* REQUIRED WORK
The expected output is a verbatim reprint of the lines from the beginning of the data that follows through the line that contains "Open Ev-7 in リオポロスの遺産1部".

* RAW DATA
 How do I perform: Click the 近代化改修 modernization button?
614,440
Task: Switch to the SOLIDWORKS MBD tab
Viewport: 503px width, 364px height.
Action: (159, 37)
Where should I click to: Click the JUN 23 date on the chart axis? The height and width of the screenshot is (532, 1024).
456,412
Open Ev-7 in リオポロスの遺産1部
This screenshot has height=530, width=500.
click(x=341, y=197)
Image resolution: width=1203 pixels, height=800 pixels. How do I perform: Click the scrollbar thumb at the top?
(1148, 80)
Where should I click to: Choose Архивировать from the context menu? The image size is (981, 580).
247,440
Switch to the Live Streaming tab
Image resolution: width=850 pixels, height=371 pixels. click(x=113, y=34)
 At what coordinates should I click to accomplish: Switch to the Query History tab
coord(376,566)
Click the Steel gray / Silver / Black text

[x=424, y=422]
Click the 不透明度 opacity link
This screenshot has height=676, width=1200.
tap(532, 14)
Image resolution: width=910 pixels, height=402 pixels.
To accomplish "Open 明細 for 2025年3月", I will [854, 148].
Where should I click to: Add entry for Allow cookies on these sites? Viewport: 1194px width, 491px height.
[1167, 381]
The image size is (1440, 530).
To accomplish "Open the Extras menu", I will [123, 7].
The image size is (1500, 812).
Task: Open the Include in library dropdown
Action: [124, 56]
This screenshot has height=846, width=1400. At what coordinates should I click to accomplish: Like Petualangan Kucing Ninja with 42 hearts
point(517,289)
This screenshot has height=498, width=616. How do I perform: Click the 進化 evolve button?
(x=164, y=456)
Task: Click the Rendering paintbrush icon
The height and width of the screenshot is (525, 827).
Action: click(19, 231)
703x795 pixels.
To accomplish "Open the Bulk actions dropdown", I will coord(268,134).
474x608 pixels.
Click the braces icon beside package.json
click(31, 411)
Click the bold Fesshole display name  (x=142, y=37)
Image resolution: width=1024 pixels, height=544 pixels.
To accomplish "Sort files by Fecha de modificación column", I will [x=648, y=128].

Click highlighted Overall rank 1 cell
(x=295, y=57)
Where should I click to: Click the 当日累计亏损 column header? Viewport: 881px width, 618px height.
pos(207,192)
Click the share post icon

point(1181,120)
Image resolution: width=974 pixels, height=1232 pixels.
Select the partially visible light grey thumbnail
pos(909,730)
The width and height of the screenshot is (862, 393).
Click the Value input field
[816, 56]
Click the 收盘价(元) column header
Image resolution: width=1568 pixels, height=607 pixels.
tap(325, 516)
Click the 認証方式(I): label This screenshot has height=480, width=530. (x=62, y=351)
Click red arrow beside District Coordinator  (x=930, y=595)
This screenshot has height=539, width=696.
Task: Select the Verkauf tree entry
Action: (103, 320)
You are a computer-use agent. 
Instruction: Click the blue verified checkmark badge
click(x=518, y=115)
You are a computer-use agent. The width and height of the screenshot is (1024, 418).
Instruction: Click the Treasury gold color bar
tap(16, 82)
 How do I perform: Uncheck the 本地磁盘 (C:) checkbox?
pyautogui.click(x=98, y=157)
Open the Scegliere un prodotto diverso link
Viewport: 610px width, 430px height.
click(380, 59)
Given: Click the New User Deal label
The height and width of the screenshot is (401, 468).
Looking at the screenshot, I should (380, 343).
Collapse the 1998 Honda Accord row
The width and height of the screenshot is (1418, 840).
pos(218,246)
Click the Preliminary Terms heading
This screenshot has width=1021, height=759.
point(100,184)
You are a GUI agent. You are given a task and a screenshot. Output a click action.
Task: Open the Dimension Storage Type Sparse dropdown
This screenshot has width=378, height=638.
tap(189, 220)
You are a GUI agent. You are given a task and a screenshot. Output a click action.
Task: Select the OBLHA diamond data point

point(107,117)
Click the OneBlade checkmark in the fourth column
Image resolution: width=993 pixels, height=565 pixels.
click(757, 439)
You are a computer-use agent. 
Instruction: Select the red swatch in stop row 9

* SOLUTION TO THIS PROBLEM
 How do I perform: Click the 近代化改修 modernization button?
614,440
Task: Switch to the SOLIDWORKS MBD tab
Viewport: 503px width, 364px height.
Action: (159, 37)
Where should I click to: Click the JUN 23 date on the chart axis? The height and width of the screenshot is (532, 1024).
456,412
Open Ev-7 in リオポロスの遺産1部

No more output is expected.